Edit: I was optimistically assuming that the consumer of the many "asks" that are created all at once would process them sequentially, dealing with one and invoking the callback before dealing with the next. If you do not assume this, my problem disappears and you get the simpler problem of spawning many prompts simultaneously.


Hmm, I wrote it so that the function closes over the player, so that shouldn't happen. The real issue is, as pointed out, that this will ask for all the names at once, rather than sequentially. Wether this is bad or not depends on how the `ask` function gets its input.


This will ask two players simultaneously.

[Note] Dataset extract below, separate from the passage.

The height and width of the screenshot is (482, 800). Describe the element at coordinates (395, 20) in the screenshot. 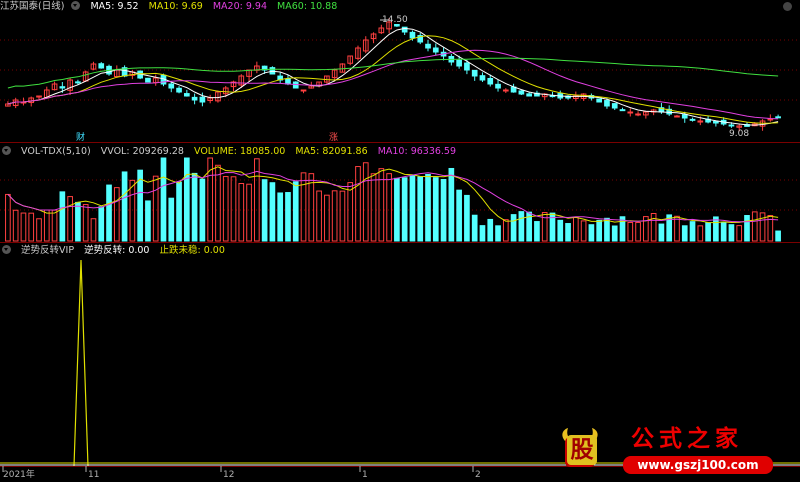

I see `high-price-label: 14.50` at that location.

My example waits for each player to provide a valid name in turn.


ok, sure, but it's still fixable without having to use await. you'd have to forego the for loop and make that flow control part of the callback cycle.

was your point that it couldn't be done with callbacks? or couldn't be done easily? or not easily alongside traditional flow control like for loops?

I agree, await and async in C# are very nice, I just took your post as a challenge.

  get_player_name = (player, next) ->
    ask "what's your name?", (response) ->
        if is_valid_name response
             player.name = response
             next!
    else get_player_name player, next

  get_player_names = ([player,...players]) ->
    get_player_name player, ->
    	if players.length > 0
            get_player_names players

  get_player_names players


Exactly, this was my point.

It took me about as long as I typed this code to write it.

Of course it is doable with callbacks, but I know I'm not smart enough to do it in a comment field on HN.